Here we are, well over halfway along Baudolino's fantastic adventure story. I'll admit that I thought this book would be a lot more difficult to read than it has turned out to be.

2soffitta1
Nov 22, 2012, 3:38 am

Just starting part 4 - I agree, it is fairly romping along!

3japaul22
Nov 22, 2012, 8:04 am

I'm taking a holiday break since we flew to see family and I didn't want to carry the nice hardback copy of Baudolino on the plane. I'm missing it though and was just about to start this section.

4soffitta1
Nov 22, 2012, 2:07 pm

I suppose you should be careful what you imagine, Baudolino and his band of men come across some of the animals / people they described in the letter. This section is enjoyable, a tale of yore, with strange creatures and people, of distant land and peoples with strange customs.

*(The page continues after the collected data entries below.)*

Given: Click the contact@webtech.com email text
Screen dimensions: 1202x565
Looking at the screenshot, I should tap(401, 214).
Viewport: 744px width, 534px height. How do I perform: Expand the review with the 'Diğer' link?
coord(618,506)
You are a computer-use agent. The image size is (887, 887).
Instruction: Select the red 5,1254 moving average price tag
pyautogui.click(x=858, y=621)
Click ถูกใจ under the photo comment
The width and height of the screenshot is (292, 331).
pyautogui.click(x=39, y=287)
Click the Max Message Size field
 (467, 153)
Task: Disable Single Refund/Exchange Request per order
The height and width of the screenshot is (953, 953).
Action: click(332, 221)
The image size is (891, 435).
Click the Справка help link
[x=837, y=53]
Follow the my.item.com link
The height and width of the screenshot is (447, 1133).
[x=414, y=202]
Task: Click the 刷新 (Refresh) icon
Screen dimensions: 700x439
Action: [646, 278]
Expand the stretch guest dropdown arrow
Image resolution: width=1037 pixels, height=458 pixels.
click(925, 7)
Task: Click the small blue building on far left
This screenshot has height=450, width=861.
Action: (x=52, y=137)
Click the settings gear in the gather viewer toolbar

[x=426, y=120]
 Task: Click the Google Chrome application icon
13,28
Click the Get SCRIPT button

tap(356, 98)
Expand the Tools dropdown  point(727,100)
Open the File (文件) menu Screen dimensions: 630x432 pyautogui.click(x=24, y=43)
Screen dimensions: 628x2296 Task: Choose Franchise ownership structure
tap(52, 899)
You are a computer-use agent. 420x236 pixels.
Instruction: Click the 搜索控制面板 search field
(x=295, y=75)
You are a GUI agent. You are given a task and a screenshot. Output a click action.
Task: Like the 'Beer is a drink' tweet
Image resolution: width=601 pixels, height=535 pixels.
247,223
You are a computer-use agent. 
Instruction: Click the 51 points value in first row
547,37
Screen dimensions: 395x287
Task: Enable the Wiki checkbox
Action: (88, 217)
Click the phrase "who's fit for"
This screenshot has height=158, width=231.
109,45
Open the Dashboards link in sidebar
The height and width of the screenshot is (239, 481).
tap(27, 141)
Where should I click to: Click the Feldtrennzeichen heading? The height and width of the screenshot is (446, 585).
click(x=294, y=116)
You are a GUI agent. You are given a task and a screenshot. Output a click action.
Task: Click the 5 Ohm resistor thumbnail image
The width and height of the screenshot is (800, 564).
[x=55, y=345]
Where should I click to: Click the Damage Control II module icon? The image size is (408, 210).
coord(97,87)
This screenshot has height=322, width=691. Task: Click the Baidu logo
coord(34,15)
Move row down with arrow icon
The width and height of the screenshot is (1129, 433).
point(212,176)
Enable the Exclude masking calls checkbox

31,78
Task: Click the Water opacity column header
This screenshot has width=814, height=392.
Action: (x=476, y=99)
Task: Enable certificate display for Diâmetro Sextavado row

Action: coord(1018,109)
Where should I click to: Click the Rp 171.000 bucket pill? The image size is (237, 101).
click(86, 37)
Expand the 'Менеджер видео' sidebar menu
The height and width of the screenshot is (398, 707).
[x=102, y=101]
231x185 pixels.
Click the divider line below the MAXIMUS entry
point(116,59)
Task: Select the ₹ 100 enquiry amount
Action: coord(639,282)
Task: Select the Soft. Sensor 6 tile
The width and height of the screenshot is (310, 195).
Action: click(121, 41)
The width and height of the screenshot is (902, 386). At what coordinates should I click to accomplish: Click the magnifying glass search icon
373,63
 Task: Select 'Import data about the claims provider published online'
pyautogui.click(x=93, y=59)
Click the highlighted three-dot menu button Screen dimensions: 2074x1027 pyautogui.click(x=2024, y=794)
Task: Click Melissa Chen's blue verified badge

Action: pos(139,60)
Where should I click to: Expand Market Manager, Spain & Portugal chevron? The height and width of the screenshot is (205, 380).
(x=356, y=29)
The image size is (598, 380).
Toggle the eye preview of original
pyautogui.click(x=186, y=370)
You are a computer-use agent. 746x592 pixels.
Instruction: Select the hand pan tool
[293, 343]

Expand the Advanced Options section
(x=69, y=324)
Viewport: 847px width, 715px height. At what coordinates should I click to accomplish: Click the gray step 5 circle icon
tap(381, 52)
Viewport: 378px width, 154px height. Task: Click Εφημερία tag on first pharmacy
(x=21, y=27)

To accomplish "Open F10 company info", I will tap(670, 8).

As they near the promised land, it isn't what they expected it to be, is that because they have searched for so long? So long, that nothing could live up to the expectations they have?

5mamzel
Nov 22, 2012, 10:22 pm

japaul, I have also been impressed with the quality of the hard cover version of the book. Is there a name for that style of page edges?

6RidgewayGirl
Nov 23, 2012, 10:02 am

Does it have a deckle edge -- where it looks like it was torn?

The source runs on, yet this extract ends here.